As a thank you to all of those EXPO members that have posted their ideas in the past - I give you the following in hopes that others will be able to gain as much from me.
...
My wife and I are heading to Alaska for three weeks this season. An incredible road-trip to say the least with some biking, paddling, climbing and some serious relaxing thrown in to keep it all interesting. We are both very experienced backcountry (hiking) travelers, but we wanted something faster and more convenient this time around. Hence, I turned to EXPO to see what you are all up to.
Wow! So many options. Drawers, fridge slides, showers, etc. What to do?

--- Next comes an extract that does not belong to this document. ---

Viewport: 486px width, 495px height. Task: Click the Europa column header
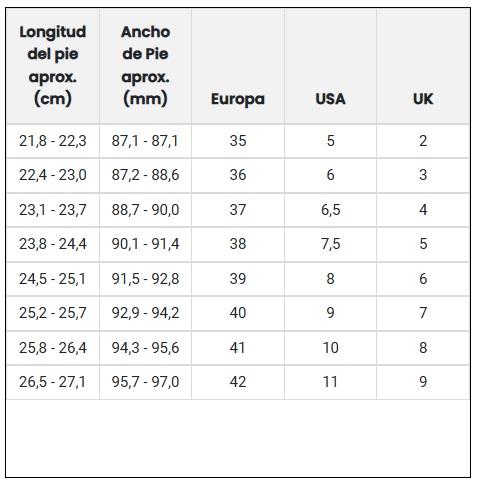click(x=238, y=99)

I spent MONTHS scouring websites and making notes. Drawing plans and erasing plans. When it all came together, I decided to design and build a fully custom truck drawer/sleeping platform system that would house two 4.5ft drawers, on-board fresh water (hot & cold), AND a canopy heater just for good measure!
Here are the results of my efforts - and your inspiration!
FINISHED PRODUCT
THE GUTS
The workings of the on-board fresh water tank and the accompanying pumps, heat exchangers, valves, etc. were all built into one unit behind the cab, bolted to the utili-trac for security. I managed to find an 18 gallon (72 litre) polyethylene tank that was a great contender. Everything was really built around that. All battery power and coolant lines from the engine are securely routed along the passenger-side of the chassis and enter the box through a grommet in the corner.

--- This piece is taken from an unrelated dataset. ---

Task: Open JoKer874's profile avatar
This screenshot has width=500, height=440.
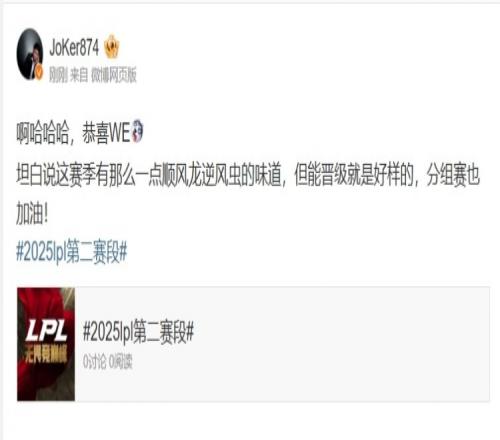Action: tap(30, 54)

To give a better idea of what is happening, the engine coolant enters the box, goes through the canopy heater on the far right (controlled via the thermostat sitting at the top of the picture) then through the dual-helix heat exchanger to the left then returns to the engine. The water comes from the tank, pumped via the 12V pump and then splits - half to the heat exchanger to continue to the hot water faucet, the other half directly to to the cold water faucet. The red valve in this picture is the drain for the tank.
Tight quarters ... The braided hoses on the right are the supply lines to the faucets.

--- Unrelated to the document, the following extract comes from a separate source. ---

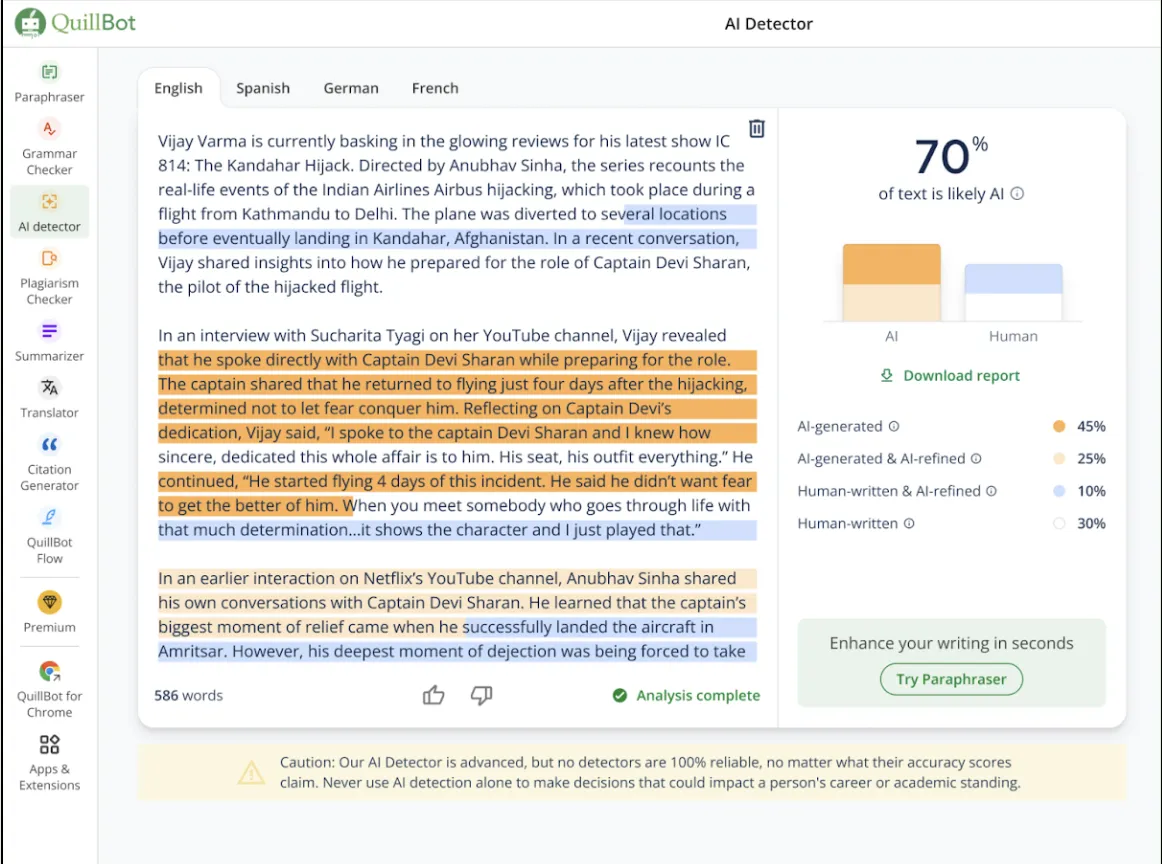Switch to the Spanish language tab
Viewport: 1162px width, 864px height.
click(x=263, y=88)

I did everything I could to keep everything space-efficient and neatly organized. All the electrical systems are fed from the terminal strip you see here. The water pump receives a constant (fused) 12V supply and the canopy heater only receives ACC power when the truck is running.
The heater itself is a 24,700btu unit which moves nearly 300 cubic feet of air per minute. This should be MORE than enough to keep the chill off this winter and keep our dog warm back there! In this shot you can see where the coolant lines enter the box of the truck. Standard heater hose is fed to and from the engine and all lines in the box are 1/2" copper.
THE DRAWERS
The structure of the drawers was built from 3/4" birch plywood and again bolted securely to the utili-trac system. I fabbed up a pair of turnbuckle braces to secure the side walls just in case. Turnbuckles allowed for micro-adjusting to ensure the walls were as square as possible.
Detail of turnbuckle system.
I decided to build roller-bearing slides instead of commercially available slides. This should provide years of solid use! 1" square tubing was bolted to the drawer sides to run between these bearings.
The drawers are made with 1/2" birch plywood with 3/4" fronts. Lever-action catches hold them securely in place and I built up some dividers which can be placed in grooves spaced every 6 inches.
Continued ...
Regards,
-=Doug
Plumbing questing... Why did you opt for copper vs. Pex? Have you had any leaks due to joints vibrating loose off road?
I was apprehensive to run extremely hot engine coolant through pex. I have not experienced any issues with the copper fittings. Normal heater hose was run from the engine to the box. I would not hesitate to run the fresh water via pex, but didn't own a pex crimper at the time. The flexible water lines have not been an issue either.
Finally got around to adding an auxiliary coolant pump into the coolant loop. This has eliminated the low coolant flow at idle which was causing cool water and low cabin heat output.
I also made the mistake of letting the heat exchanger freeze last winter - with water still in the system. This caused a rupture and allowed coolant to enter the fresh water system. Argh! An expensive lesson which took a while to resolve. Issue is now fixed after I managed to source an identical heat exchanger.
My apologies for being a bit absent from the thread for a while. It appears that most questions that have been asked have been answered by others. Thanks!
We are looking forward to another summer of adventures!